May 8, 2024 at 11:07AM
Researchers discovered two new attack methods targeting high-performance Intel CPUs, collectively called Pathfinder. These attacks exploit the branch predictor to manipulate program control flow and execute Spectre-style attacks, potentially exposing confidential data, including AES encryption keys and secret images. Intel stated that existing mitigations for Spectre v1 help protect against these attacks.
Key takeaways from the meeting notes:
– Researchers have discovered new attack methods targeting high-performance Intel CPUs that can be used to stage a key recovery attack against the Advanced Encryption Standard (AES) algorithm.
– These techniques have been collectively dubbed Pathfinder by a group of academics from multiple institutions, including the University of California San Diego, Purdue University, UNC Chapel Hill, Georgia Institute of Technology, and Google.

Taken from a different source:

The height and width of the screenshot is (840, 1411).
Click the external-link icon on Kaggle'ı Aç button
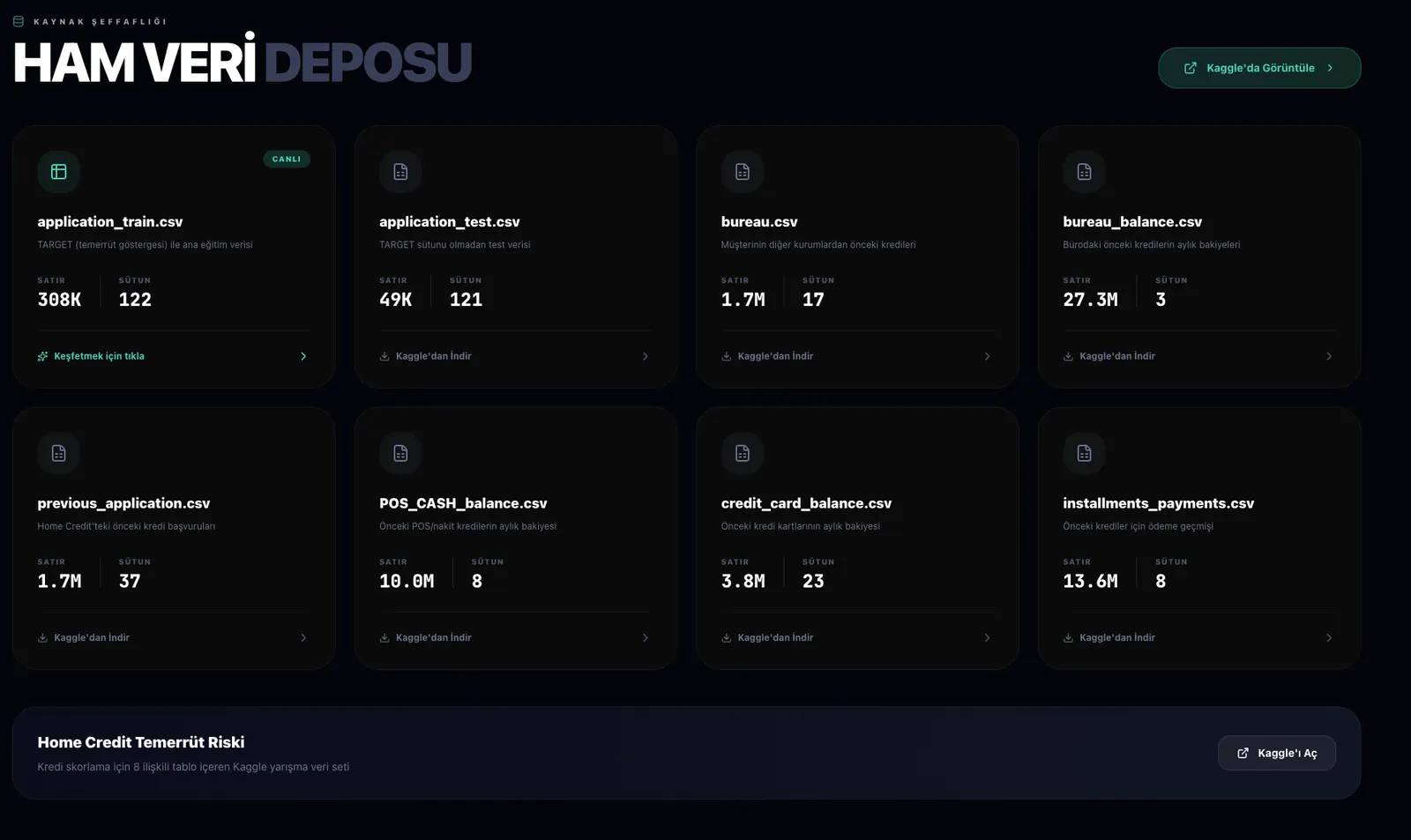pyautogui.click(x=1243, y=753)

– The attacks dubbed Pathfinder allow attackers to read and manipulate key components of the branch predictor, enabling reconstructing program control flow history and launching high-resolution Spectre attacks.
– Specifically, the attack method targets a feature in the branch predictor called the Path History Register (PHR) to induce branch mispredictions and cause a victim program to execute unintended code paths, thereby inadvertently exposing its confidential data.
– Pathfinder introduces new primitives that make it possible to manipulate PHR and the prediction history tables (PHTs) within the conditional branch predictor (CBR) to leak historical execution data and ultimately trigger a Spectre-style exploit.
– Demonstrations outlined in the study have shown the method to be effective in extracting the secret AES encryption key and leaking secret images during processing by the widely-used libjpeg image library.
– Intel has released an advisory stating that Pathfinder builds on Spectre v1 attacks and that previously deployed mitigations for Spectre v1 and traditional side-channels mitigate the reported exploits. There is no evidence that it impacts AMD CPUs.
– The researchers emphasize that the PHR is vulnerable to leakage, reveals data unavailable through the PHTs, exposes a far greater set of branching code as potential attack surfaces, and cannot be mitigated using techniques proposed for the PHTs.
These are the key points from the meeting notes. Let me know if you need further details or action points.